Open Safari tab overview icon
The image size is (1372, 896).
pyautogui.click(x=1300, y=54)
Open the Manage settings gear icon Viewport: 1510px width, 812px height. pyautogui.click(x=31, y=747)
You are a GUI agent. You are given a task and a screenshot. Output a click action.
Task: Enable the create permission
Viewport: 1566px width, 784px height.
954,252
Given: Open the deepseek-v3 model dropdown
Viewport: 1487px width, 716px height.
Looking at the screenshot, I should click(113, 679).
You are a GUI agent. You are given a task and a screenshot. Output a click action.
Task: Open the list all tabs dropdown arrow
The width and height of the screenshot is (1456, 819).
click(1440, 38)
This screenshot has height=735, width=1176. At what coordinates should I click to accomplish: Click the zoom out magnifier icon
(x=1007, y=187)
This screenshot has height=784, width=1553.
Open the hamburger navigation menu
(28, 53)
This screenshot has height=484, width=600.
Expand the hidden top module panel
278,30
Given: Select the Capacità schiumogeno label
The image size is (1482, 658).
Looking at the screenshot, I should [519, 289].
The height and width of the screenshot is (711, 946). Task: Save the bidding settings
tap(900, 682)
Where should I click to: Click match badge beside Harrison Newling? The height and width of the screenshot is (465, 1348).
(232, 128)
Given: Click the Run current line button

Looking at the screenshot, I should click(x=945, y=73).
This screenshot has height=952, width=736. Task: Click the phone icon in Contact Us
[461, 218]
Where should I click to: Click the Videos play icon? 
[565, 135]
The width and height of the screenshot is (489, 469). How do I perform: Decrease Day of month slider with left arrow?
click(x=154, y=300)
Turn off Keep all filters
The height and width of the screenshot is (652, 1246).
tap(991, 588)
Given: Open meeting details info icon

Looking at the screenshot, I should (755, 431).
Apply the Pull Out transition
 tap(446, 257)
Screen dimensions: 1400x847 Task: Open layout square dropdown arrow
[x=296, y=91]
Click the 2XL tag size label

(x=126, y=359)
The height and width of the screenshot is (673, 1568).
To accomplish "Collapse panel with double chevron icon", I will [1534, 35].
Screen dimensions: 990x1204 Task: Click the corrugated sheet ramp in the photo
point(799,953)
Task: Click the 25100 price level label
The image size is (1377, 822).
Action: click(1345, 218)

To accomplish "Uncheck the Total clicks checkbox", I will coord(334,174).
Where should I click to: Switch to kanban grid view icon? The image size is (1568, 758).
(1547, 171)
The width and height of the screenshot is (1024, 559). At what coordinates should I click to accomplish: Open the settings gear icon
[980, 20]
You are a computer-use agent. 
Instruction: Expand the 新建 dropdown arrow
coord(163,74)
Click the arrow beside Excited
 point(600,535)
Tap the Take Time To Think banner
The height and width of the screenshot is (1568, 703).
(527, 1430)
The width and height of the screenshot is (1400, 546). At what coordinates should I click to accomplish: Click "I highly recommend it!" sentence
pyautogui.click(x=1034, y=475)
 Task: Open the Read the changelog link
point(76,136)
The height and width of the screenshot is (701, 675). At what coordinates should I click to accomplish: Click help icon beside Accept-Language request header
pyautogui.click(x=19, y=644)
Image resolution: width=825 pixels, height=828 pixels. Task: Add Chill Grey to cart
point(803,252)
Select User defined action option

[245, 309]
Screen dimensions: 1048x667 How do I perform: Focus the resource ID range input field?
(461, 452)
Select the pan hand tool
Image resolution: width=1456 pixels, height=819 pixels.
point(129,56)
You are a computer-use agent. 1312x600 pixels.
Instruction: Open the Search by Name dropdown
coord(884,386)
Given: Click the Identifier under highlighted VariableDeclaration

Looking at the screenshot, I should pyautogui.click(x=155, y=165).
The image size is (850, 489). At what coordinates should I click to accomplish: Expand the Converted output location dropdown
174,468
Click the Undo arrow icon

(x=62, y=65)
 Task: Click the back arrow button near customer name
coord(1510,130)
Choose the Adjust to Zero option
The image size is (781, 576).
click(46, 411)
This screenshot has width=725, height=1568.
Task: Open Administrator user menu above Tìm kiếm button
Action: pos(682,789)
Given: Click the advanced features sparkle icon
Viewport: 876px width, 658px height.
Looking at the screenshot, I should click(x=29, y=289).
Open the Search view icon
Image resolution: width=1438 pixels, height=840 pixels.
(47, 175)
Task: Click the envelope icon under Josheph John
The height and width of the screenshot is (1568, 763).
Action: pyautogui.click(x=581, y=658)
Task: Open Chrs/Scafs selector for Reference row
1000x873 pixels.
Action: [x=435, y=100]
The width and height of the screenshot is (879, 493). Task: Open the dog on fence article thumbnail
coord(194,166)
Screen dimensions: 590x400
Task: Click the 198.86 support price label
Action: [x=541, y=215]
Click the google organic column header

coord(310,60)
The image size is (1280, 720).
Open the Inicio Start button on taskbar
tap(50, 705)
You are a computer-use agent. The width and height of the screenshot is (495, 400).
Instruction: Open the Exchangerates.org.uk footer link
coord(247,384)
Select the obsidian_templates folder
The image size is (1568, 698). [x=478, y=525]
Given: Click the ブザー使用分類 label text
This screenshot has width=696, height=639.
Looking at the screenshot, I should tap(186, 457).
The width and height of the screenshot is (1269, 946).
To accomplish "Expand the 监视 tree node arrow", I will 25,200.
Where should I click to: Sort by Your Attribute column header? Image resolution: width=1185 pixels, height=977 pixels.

Given request:
Reproduce the data above verbatim, keeping every line in its original order.

Result below:
Open Safari tab overview icon
The image size is (1372, 896).
pyautogui.click(x=1300, y=54)
Open the Manage settings gear icon Viewport: 1510px width, 812px height. pyautogui.click(x=31, y=747)
You are a GUI agent. You are given a task and a screenshot. Output a click action.
Task: Enable the create permission
Viewport: 1566px width, 784px height.
954,252
Given: Open the deepseek-v3 model dropdown
Viewport: 1487px width, 716px height.
Looking at the screenshot, I should click(113, 679).
You are a GUI agent. You are given a task and a screenshot. Output a click action.
Task: Open the list all tabs dropdown arrow
The width and height of the screenshot is (1456, 819).
click(1440, 38)
This screenshot has height=735, width=1176. At what coordinates should I click to accomplish: Click the zoom out magnifier icon
(x=1007, y=187)
This screenshot has height=784, width=1553.
Open the hamburger navigation menu
(28, 53)
This screenshot has height=484, width=600.
Expand the hidden top module panel
278,30
Given: Select the Capacità schiumogeno label
The image size is (1482, 658).
Looking at the screenshot, I should [519, 289].
The height and width of the screenshot is (711, 946). Task: Save the bidding settings
tap(900, 682)
Where should I click to: Click match badge beside Harrison Newling? The height and width of the screenshot is (465, 1348).
(232, 128)
Given: Click the Run current line button

Looking at the screenshot, I should click(x=945, y=73).
This screenshot has height=952, width=736. Task: Click the phone icon in Contact Us
[461, 218]
Where should I click to: Click the Videos play icon? 
[565, 135]
The width and height of the screenshot is (489, 469). How do I perform: Decrease Day of month slider with left arrow?
click(x=154, y=300)
Turn off Keep all filters
The height and width of the screenshot is (652, 1246).
tap(991, 588)
Given: Open meeting details info icon

Looking at the screenshot, I should (755, 431).
Apply the Pull Out transition
 tap(446, 257)
Screen dimensions: 1400x847 Task: Open layout square dropdown arrow
[x=296, y=91]
Click the 2XL tag size label

(x=126, y=359)
The height and width of the screenshot is (673, 1568).
To accomplish "Collapse panel with double chevron icon", I will [1534, 35].
Screen dimensions: 990x1204 Task: Click the corrugated sheet ramp in the photo
point(799,953)
Task: Click the 25100 price level label
The image size is (1377, 822).
Action: click(1345, 218)

To accomplish "Uncheck the Total clicks checkbox", I will coord(334,174).
Where should I click to: Switch to kanban grid view icon? The image size is (1568, 758).
(1547, 171)
The width and height of the screenshot is (1024, 559). At what coordinates should I click to accomplish: Open the settings gear icon
[980, 20]
You are a computer-use agent. 
Instruction: Expand the 新建 dropdown arrow
coord(163,74)
Click the arrow beside Excited
 point(600,535)
Tap the Take Time To Think banner
The height and width of the screenshot is (1568, 703).
(527, 1430)
The width and height of the screenshot is (1400, 546). At what coordinates should I click to accomplish: Click "I highly recommend it!" sentence
pyautogui.click(x=1034, y=475)
 Task: Open the Read the changelog link
point(76,136)
The height and width of the screenshot is (701, 675). At what coordinates should I click to accomplish: Click help icon beside Accept-Language request header
pyautogui.click(x=19, y=644)
Image resolution: width=825 pixels, height=828 pixels. Task: Add Chill Grey to cart
point(803,252)
Select User defined action option

[245, 309]
Screen dimensions: 1048x667 How do I perform: Focus the resource ID range input field?
(461, 452)
Select the pan hand tool
Image resolution: width=1456 pixels, height=819 pixels.
point(129,56)
You are a computer-use agent. 1312x600 pixels.
Instruction: Open the Search by Name dropdown
coord(884,386)
Given: Click the Identifier under highlighted VariableDeclaration

Looking at the screenshot, I should pyautogui.click(x=155, y=165).
The image size is (850, 489). At what coordinates should I click to accomplish: Expand the Converted output location dropdown
174,468
Click the Undo arrow icon

(x=62, y=65)
 Task: Click the back arrow button near customer name
coord(1510,130)
Choose the Adjust to Zero option
The image size is (781, 576).
click(46, 411)
This screenshot has width=725, height=1568.
Task: Open Administrator user menu above Tìm kiếm button
Action: pos(682,789)
Given: Click the advanced features sparkle icon
Viewport: 876px width, 658px height.
Looking at the screenshot, I should click(x=29, y=289).
Open the Search view icon
Image resolution: width=1438 pixels, height=840 pixels.
(47, 175)
Task: Click the envelope icon under Josheph John
The height and width of the screenshot is (1568, 763).
Action: pyautogui.click(x=581, y=658)
Task: Open Chrs/Scafs selector for Reference row
1000x873 pixels.
Action: [x=435, y=100]
The width and height of the screenshot is (879, 493). Task: Open the dog on fence article thumbnail
coord(194,166)
Screen dimensions: 590x400
Task: Click the 198.86 support price label
Action: [x=541, y=215]
Click the google organic column header

coord(310,60)
The image size is (1280, 720).
Open the Inicio Start button on taskbar
tap(50, 705)
You are a computer-use agent. The width and height of the screenshot is (495, 400).
Instruction: Open the Exchangerates.org.uk footer link
coord(247,384)
Select the obsidian_templates folder
The image size is (1568, 698). [x=478, y=525]
Given: Click the ブザー使用分類 label text
This screenshot has width=696, height=639.
Looking at the screenshot, I should tap(186, 457).
The width and height of the screenshot is (1269, 946).
To accomplish "Expand the 监视 tree node arrow", I will 25,200.
Where should I click to: Sort by Your Attribute column header? Image resolution: width=1185 pixels, height=977 pixels.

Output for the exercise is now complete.